Strife nodded. "Pretty much."

"Okay."

Strife grinned at Krycek. "He's so easy."

Alex sighed. "On some things." He returned the grin. "But he's also worth the effort on the other things. We're ready and willing to help."

"Suggestions?" said Strife.

"I'd say we hit the Lone Gunmen first," said Mulder. "They may be able to help. And even if they can't, if I didn't pull them in on something that looks like this big a conspiracy..." He trailed off.

"Make yer life miserable?" asked Strife.

"Strife--they're computer geeks. Hello? Credit ratings?"

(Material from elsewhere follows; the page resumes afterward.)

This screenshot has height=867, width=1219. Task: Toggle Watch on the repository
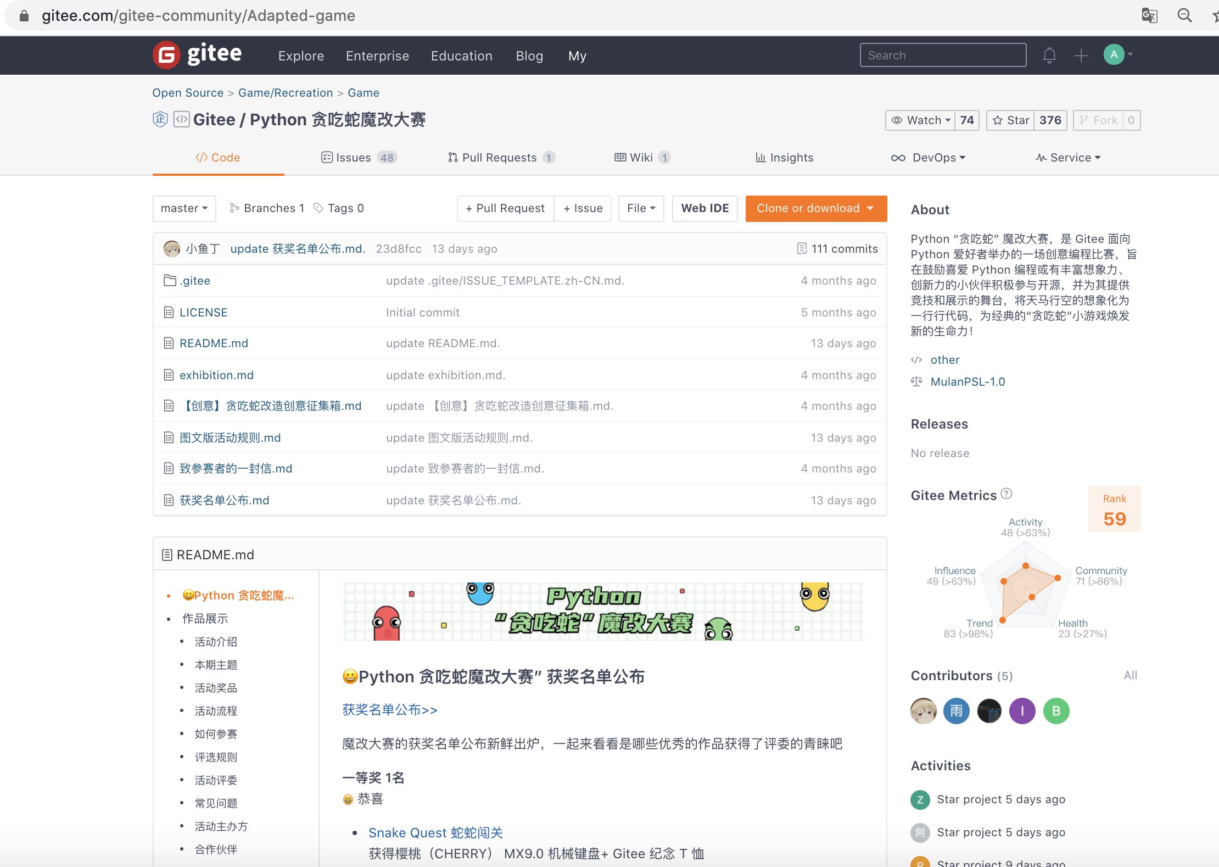point(920,120)
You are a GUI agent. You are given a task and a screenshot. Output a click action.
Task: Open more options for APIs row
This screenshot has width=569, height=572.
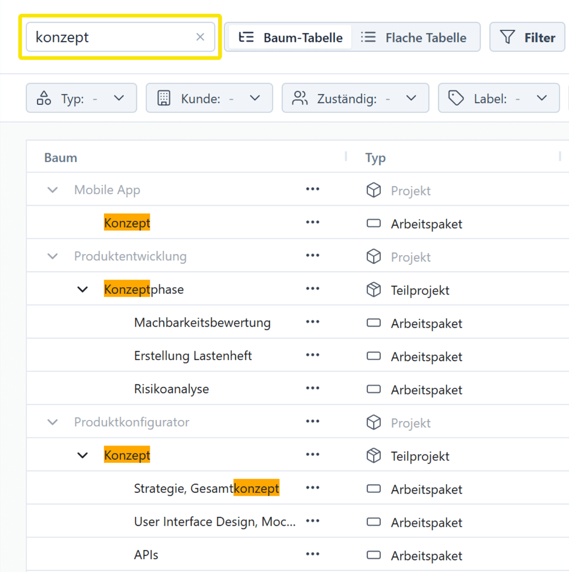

Strife winced, then smiled. "I knew there was a reason I recruited so many of 'em. Okay, you two go check in with tha Trippy Trio. I'm off ta wrangle more help."

"Where to?" asked Mulder.

Strife cackled. "Somewhere there's enough weirdness ta keep you happy, enough sleaze fah Ratboy here, an' so much mischief all at once that I'm gettin a buzz just thinkin about it." He lifted his hands. "What happens in Vegas, stays in Vegas my ass!"